Когда я после боя вернулся в наш угол, Блок сидел за столом с юным матросом, который рассказывал ему о разных своих похождениях. Арестован он был за то, что заступился на рынке за какую-то обиженную милицией бабу: ему пригрозили, он выхватил револьвер, милиционеры набросились на него, побили, а при обыске у него в кармане нашли левоэсэровскую прокламацию. Так и он приобщен был к "заговору левых эс-эров".
– Эх, – сказал он, поднимаясь с табуретки, – самое верное средство – это проспать до лучших времен. Отправляюсь в дальнее плавание – и он протянул руку, как если бы он действительно собирался в далекое путешествие.
– Он милый, – сказал А. А. – Какие они все милые!
– А вы не скучали?
– Нет, знаете, тут много очень интересного.
К нам подошел правый эс-эр О.
– Блок, неправда ли? И вы среди заговорщиков? Блок улыбнулся.
– Я старый заговорщик.
– А я не левый, я правый эс-эр.
Блок ответил, как бы возражая:
– А я совсем не эс-эр.
– Однако заговорщик?
– Да, старый заговорщик, – с прежней улыбкой ответил А. А.
К нам присоединился новый собеседник, всего только недавно попавший в нашу обитель, с которым я успел познакомиться за шахматной доской. Это был молодой помещик Ж. из лицеистов, кажется сын адмирала, уже не только с хорошими, но далее с изысканными манерами.
– А я, – обратился он ко мне, возобновляя прерванный разговор, – все-таки не могу понять, как образованный человек может быть социалистом.
Блок улыбнулся. Ж., уже знавший, кто такой Блок, обратился прямо к нему:
– Вы улыбаетесь? Простите, мы незнакомы, но ведь тут поневоле приходится sans façon. Неужели вы не согласны?
– Нет, не согласен. Почему вы так думаете?
– Но помилуйте, – воскликнул Ж., – ведь социализм нельзя себе и представить без égalité. Но неужели и вы будете утверждать, что все одинаково умны, одарены, талантливы? Я думаю, что вся наша беда в том, что мы слишком скромны. В России образованное сословие всегда хотело опуститься до уровня массы, а не возвысить ее до себя. Теперь за это расплачивается вся Россия.
– Не думаю, чтоб мы были слишком скромны, – сказал Блок, – да и неизвестно еще, расплачивается ли Россия.
– Да, я слышал, что вы революционер. Но вы, кажется, меньшевик?
В глазах Блока блеснул веселый огонек.
– Нет, – сказал он, – я не меньшевик, да и вообще ни к какой партии не принадлежу.

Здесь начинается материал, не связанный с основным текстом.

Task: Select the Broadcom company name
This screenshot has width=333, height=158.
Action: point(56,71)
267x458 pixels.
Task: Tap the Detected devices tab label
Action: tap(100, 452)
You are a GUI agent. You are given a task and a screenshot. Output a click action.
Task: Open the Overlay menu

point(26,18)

– А я никогда не слышал, чтобы были беспартийные революционеры.
А. А. рассмеялся:
– По-вашему, бывают только беспартийные контр-революционеры?

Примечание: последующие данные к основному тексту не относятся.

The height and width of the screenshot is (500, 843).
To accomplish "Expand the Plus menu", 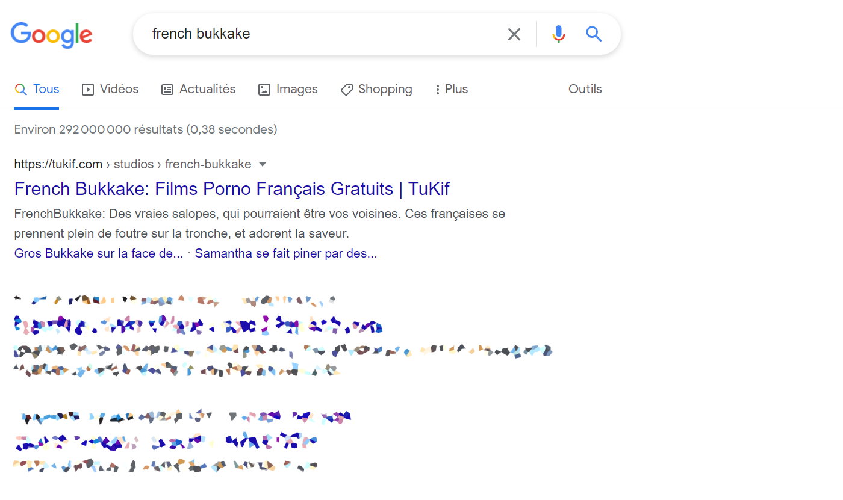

Молодой человек отошел разочарованный. Блок сказал:
– Опять шигалевщина навыворот!
Время проходило довольно быстро. Вскоре после ужина все окончательно разбрелись по своим углам, и мы с А. А. также улеглись на нашу общую койку.
– Как вы думаете, что с нами будет? – спросил А. А.
– Я думаю, – сказал я, – что вас очень скоро отпустят, а мне еще придется посидеть и, вероятно, переселиться на Шпалерную.
– А у меня такое предчувствие, – сказал Блок, – что мы с вами еще долго будем так вместе. Когда я пришел утром сюда наверх, я справился, нет ли здесь Р. В., но мне сказали, что его уже отсюда перевели. Быть может, мы нагоним его там, на Шпалерной; а затем вероятно в Москву? Это длинная история.
Я еще раз попросил его рассказать подробно о разговоре со следователем; выходило так, что его сдержанность и лаконичность, да еще пожалуй то, что он в изданиях преследуемой партии помещал не только стихи, но и статьи, – что это было единственным основанием для иного отношения к нему, чем к другим задержанным накануне писателям. Самое неблагоприятное впечатление, несомненно, произвела его лаконичность; так лаконично во все времена отвечали следователям и инквизиторам лишь самые заклятые враги всякой святой и светской инквизиции.
– А Горький знает о вашем аресте?
– Да, знает и наверное сделал все, что в его силах; но очевидно, что в данном случае и он ничему помочь не может. Уже прошли целые сутки.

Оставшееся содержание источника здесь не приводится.